Big(O) Run-time Analysis

• Sorting Offers: Sorting the offers array takes O(N log N) time, where N is the number of offers. This is because we're using a comparison-based sorting algorithm (like mergesort or quicksort).
• Dynamic Programming Loop: The main loop iterates through each offer once, taking O(N) time.
• Binary Search: Inside the loop, we perform a binary search to find the latest non-overlapping offer. Binary search takes O(log N) time.

Therefore, the overall time complexity is O(N log N) + O(N log N) which simplifies to O(N log N).

Big(O) Space Usage Analysis

• DP Array: The dp array stores the maximum gold earned for each prefix of offers. It has a size of N+1, where N is the number of offers, resulting in O(N) space.

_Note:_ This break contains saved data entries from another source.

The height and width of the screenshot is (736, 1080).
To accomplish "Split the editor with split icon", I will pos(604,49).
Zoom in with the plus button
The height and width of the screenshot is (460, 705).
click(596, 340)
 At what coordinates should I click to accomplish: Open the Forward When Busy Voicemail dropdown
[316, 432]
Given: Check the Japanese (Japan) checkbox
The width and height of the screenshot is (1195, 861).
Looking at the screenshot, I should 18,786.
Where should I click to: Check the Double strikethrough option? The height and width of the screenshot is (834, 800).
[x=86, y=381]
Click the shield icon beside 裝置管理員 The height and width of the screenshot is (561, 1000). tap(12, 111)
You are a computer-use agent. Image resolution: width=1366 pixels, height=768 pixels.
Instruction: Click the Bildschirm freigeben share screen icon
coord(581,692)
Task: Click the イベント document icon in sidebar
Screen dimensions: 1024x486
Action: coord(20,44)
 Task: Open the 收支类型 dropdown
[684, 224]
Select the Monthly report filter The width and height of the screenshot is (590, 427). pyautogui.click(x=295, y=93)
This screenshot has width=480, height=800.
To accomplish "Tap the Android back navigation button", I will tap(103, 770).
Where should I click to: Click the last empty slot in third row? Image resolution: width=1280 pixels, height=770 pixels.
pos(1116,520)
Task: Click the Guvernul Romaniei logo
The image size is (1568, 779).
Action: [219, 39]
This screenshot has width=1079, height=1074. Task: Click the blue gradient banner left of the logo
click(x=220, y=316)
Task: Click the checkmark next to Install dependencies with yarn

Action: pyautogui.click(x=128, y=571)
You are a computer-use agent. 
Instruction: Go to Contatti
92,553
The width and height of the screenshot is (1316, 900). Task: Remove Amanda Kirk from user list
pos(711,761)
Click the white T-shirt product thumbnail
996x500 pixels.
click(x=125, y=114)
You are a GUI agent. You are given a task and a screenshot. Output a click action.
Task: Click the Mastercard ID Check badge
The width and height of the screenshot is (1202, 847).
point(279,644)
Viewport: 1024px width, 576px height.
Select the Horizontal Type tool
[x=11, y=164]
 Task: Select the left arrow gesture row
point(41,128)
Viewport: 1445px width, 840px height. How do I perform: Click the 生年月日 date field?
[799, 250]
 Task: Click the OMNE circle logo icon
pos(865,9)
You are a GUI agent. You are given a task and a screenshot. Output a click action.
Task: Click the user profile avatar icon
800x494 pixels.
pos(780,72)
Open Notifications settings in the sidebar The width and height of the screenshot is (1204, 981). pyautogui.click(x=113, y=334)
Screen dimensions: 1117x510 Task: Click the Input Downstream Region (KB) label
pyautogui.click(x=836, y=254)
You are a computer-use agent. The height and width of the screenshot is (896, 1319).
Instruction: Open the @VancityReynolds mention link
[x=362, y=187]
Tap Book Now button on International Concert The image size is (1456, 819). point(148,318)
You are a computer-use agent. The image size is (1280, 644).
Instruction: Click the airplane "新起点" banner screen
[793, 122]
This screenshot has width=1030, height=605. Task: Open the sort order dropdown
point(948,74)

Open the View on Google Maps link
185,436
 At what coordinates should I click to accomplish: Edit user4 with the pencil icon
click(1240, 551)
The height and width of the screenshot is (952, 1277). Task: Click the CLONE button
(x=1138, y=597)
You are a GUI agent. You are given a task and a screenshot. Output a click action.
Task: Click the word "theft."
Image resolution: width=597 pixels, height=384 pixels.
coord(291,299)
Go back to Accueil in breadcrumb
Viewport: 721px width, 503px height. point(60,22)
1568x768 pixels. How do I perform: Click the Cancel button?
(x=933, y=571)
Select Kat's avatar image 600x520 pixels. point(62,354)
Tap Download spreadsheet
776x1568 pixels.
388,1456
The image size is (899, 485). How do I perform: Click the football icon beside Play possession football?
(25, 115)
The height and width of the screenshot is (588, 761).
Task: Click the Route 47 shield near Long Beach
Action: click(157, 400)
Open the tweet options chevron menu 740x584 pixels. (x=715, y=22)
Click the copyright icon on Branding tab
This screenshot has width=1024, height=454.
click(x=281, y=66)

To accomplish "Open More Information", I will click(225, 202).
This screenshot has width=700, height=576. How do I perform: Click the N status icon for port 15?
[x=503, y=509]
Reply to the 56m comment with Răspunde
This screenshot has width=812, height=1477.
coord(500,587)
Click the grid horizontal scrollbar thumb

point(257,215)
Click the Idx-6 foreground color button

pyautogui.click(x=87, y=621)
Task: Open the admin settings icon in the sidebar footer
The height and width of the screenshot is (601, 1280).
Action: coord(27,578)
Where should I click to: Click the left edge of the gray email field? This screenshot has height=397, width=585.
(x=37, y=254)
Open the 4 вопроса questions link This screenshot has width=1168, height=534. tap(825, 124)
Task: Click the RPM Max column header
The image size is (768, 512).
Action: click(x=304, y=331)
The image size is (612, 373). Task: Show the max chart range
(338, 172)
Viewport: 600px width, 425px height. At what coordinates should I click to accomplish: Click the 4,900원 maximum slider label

Therefore, the overall space complexity is O(N).

Edge Cases and Handling

1. Empty Offers Array: If the offers array is empty, the maximum gold earned is 0. The provided solution handles this case correctly because the loop won't execute, and the initial value of dp[0] (which is 0) will be returned.
2. Overlapping Offers Only: If all offers overlap with each other, the algorithm will choose the single best offer, resulting in the maximum possible gold in this scenario.
3. Offers with Identical End Times: If there are offers with identical end times, the sorting algorithm will maintain the relative order of these offers. The dynamic programming approach will still correctly consider all possible combinations and find the optimal solution.
4. Large Number of Offers: For a very large number of offers (close to the constraint limit), the O(N log N) time complexity might become a bottleneck. However, with reasonable constraints (up to 10^5), the algorithm should still perform efficiently.
5. All offers giving 0 gold: The algorithm correctly returns 0 gold in the dp array.